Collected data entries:
──────────
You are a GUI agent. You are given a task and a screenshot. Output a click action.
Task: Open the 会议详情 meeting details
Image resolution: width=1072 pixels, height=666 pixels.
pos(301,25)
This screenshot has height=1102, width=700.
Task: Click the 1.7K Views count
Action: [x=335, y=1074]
──────────
Word for word, restate each of the records above.

You are a GUI agent. You are given a task and a screenshot. Output a click action.
Task: Open the 会议详情 meeting details
Image resolution: width=1072 pixels, height=666 pixels.
pos(301,25)
This screenshot has height=1102, width=700.
Task: Click the 1.7K Views count
Action: [x=335, y=1074]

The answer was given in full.